**EXTRACT TO READ**:
_ _ _ _
The provisions of the Church require that there be at least three bishops for the celebration of the episcopal ordination. Since there were not enough bishops at that time in the missions, the Holy See had given the faculty to proceed with the consecration of bishops without assistant bishops. As for Melchior de Marion Brésillac, he wanted to be ordained a bishop according to the law, as far as possible. He said: "It still seems to me that it is appropriate to use this privilege only very soberly. Privileges are sometimes very useful, but often the abuse that is made of them is very close to the legitimate use, to the great prejudice of ecclesiastical discipline, so admirable in its beauty and so fruitful in the fruits of salvation, when its character is not undermined”[7]. For him, it was an honor and a privilege to have so many bishops for his consecration and as he said, it was also a means of evangelization in this region that had been entrusted to him. To assist Bishop de Drusipare, he invited Archbishop de Chyrra, Vicar Apostolic of Verapoly, and Bishop de Jassen, Provicar Apostolic of Mysore, to act as assistant bishops[8]. "It will be seen that my consecration took place according to all the rules of the holy Church, to the great satisfaction of all the guests and not, without doubt, without some edification for a people who held, not without some reason, to the priests of Goa, unfortunately then inclining towards a ruinous schism, which this poor people is hardly capable of understanding”[9].
_ _ _ _
**DATASET EXCERPT**:

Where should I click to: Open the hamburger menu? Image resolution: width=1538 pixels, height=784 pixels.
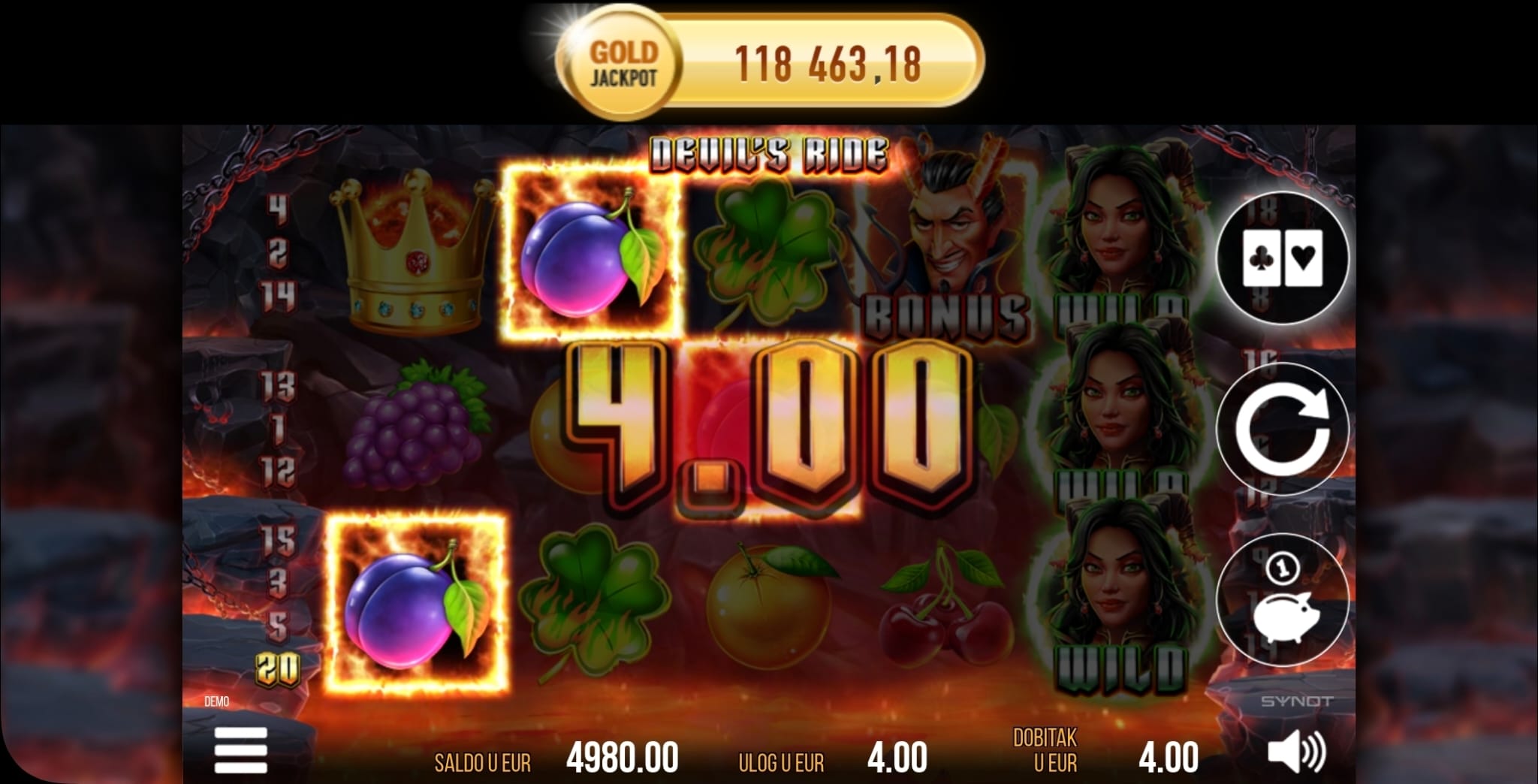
_ _ _ _
**SET TASK**: In the extract on the episcopal consecration, which two prelates were invited to serve as assistant bishops?

**SOLUTION BELOW**: Archbishop de Chyrra, Vicar Apostolic of Verapoly, and Bishop de Jassen, Provicar Apostolic of Mysore.